__Enunciado__
¿Puedes copiar sin cambios el fragmento del relato de política ficción sobre Acuña que empieza en “Acuña convoca entonces” y sigue hasta “quién las necesita.”?

── Pasaje para revisar ──

06 febrero, 2016

Política ficción en tres actos y un epílogo


(I)

La Universidad Complutense, usando su procedimiento administrativo más largo, no entrega su informe antes del 10 de abril y la campaña sigue su curso. Conforme pasan las semanas, ni las pruebas adicionales que siguen apareciendo, ni los informes periodísticos en contra, comentarios burlones y apanado en redes sociales, logran hacer desistir al candidato de Alianza para el Progreso de sus pretensiones de ser presidente de la República.

Acuña no solo no renuncia, sino que –contra todo pronóstico– su candidatura sigue subiendo, pasa a la segunda vuelta con Keiko Fujimori; logra victimizarse y dándole vuelta a la estigmatización de Dr. Xerox, que para entonces ya tiene, y sin que La Complutense aún se pronuncie, gana a la representante de Fuerza Popular. Aunque parezca increíble, para esta segunda vuelta, su estrategia victoriosa de campaña, la toma de la máxima industrial de los propios ancestros de su competidora: copiar, igualar, superar.

(II)

Acuña convoca entonces a la unidad nacional. Afirma que hará un gobierno para todos los peruanos, sin odios ni rencores, de ancha base, el Perú primero y bla, bla, bla. Usa toda la monserga retórica democrática de los últimos cincuenta años. Hurga y roba pasajes enteros de discursos clásicos de Haya de la Torre, Juan Domingo Perón, Benito Juárez, Salvador Allende, pero ya nada importa. El estilo es el hombre. Además se defiende: las ideas no son de quién las dice, sino de quién las necesita.

───
── Material enumerado ──

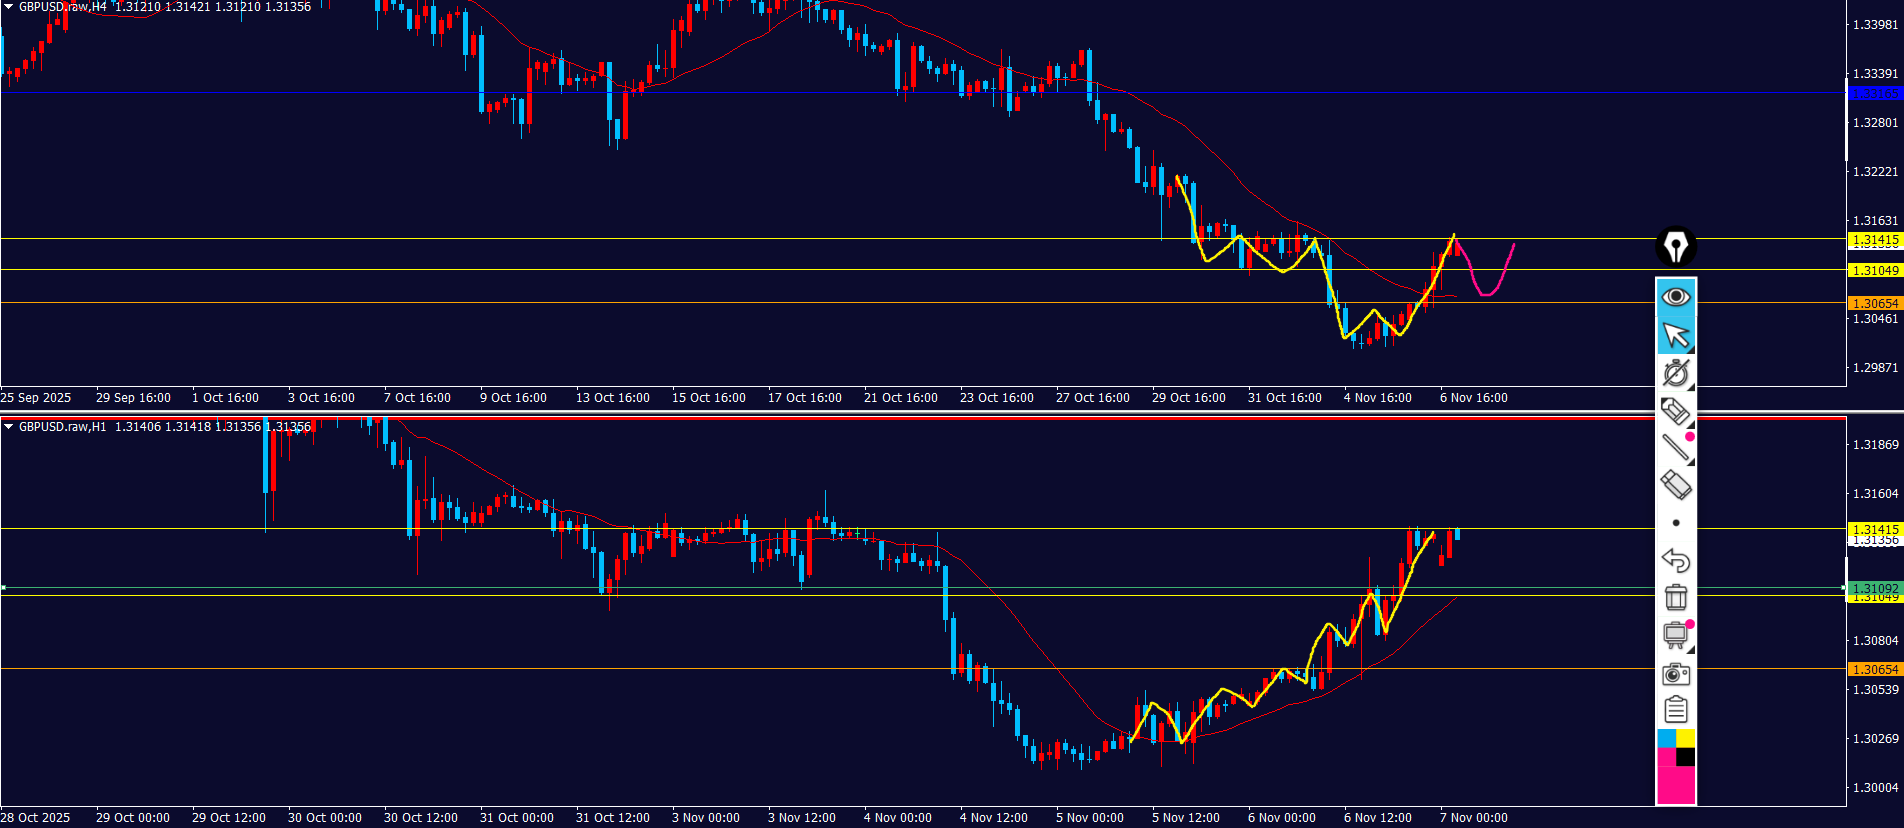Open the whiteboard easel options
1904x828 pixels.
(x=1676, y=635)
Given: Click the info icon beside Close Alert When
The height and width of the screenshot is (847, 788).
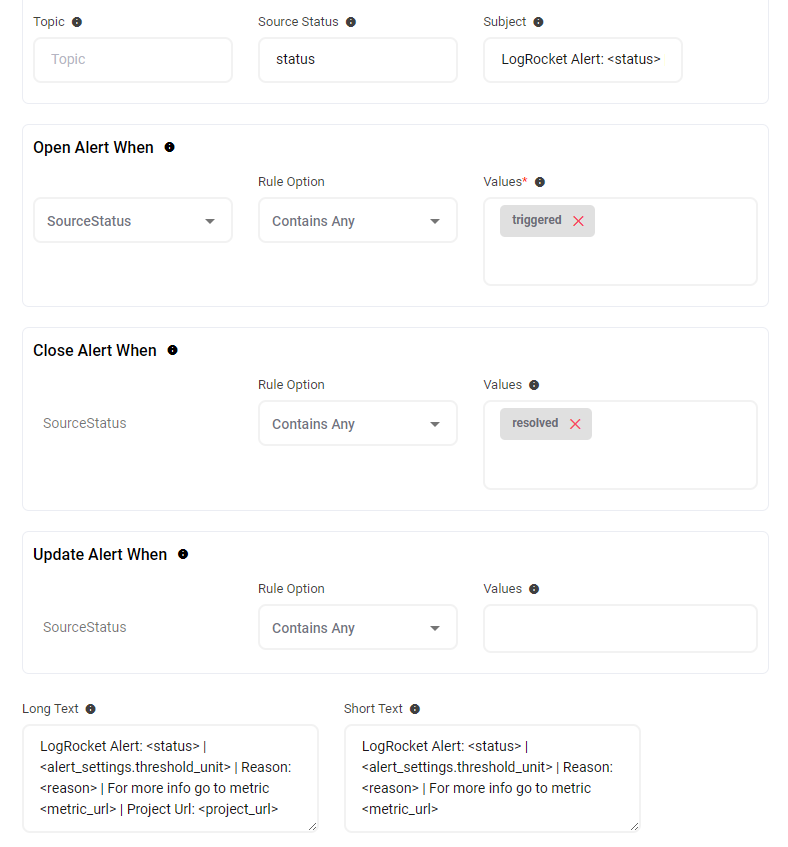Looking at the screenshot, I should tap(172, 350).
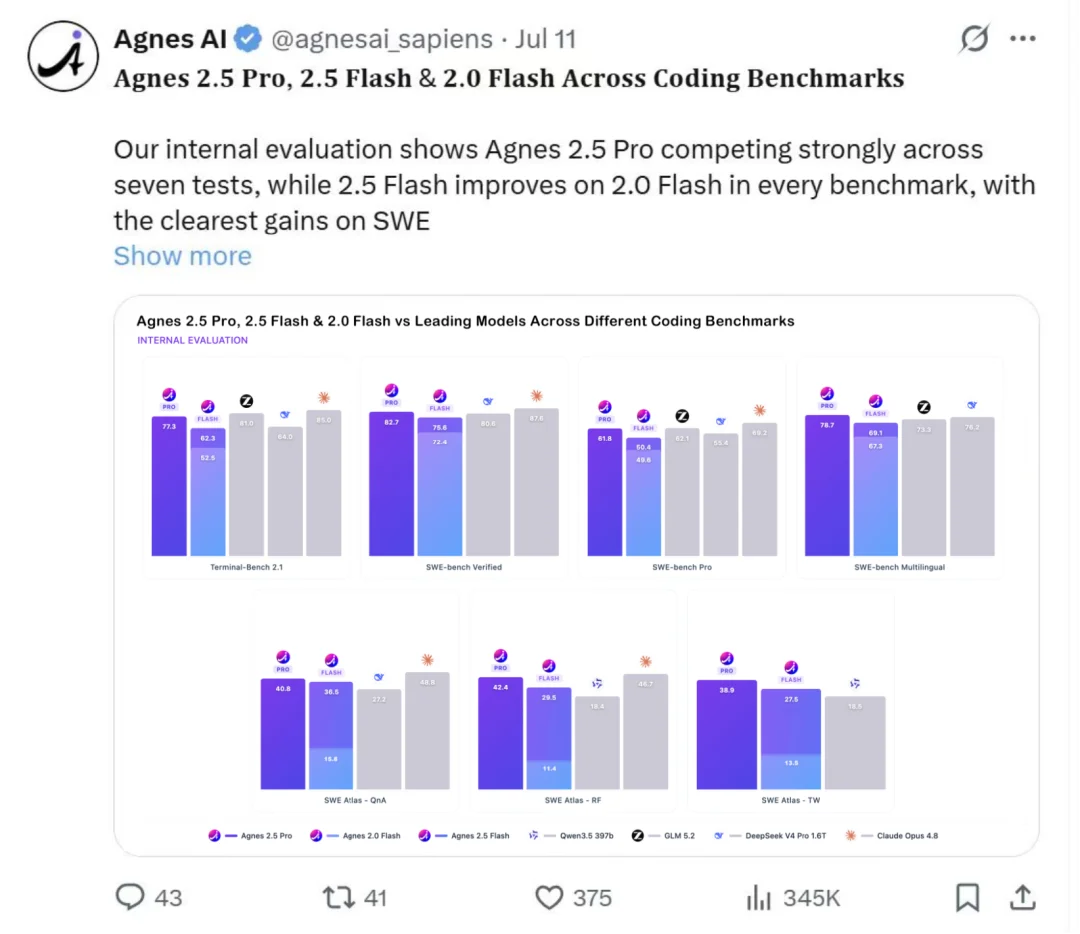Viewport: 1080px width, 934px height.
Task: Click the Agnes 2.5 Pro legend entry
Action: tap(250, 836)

───

__Solución propuesta__
Acuña convoca entonces a la unidad nacional. Afirma que hará un gobierno para todos los peruanos, sin odios ni rencores, de ancha base, el Perú primero y bla, bla, bla. Usa toda la monserga retórica democrática de los últimos cincuenta años. Hurga y roba pasajes enteros de discursos clásicos de Haya de la Torre, Juan Domingo Perón, Benito Juárez, Salvador Allende, pero ya nada importa. El estilo es el hombre. Además se defiende: las ideas no son de quién las dice, sino de quién las necesita.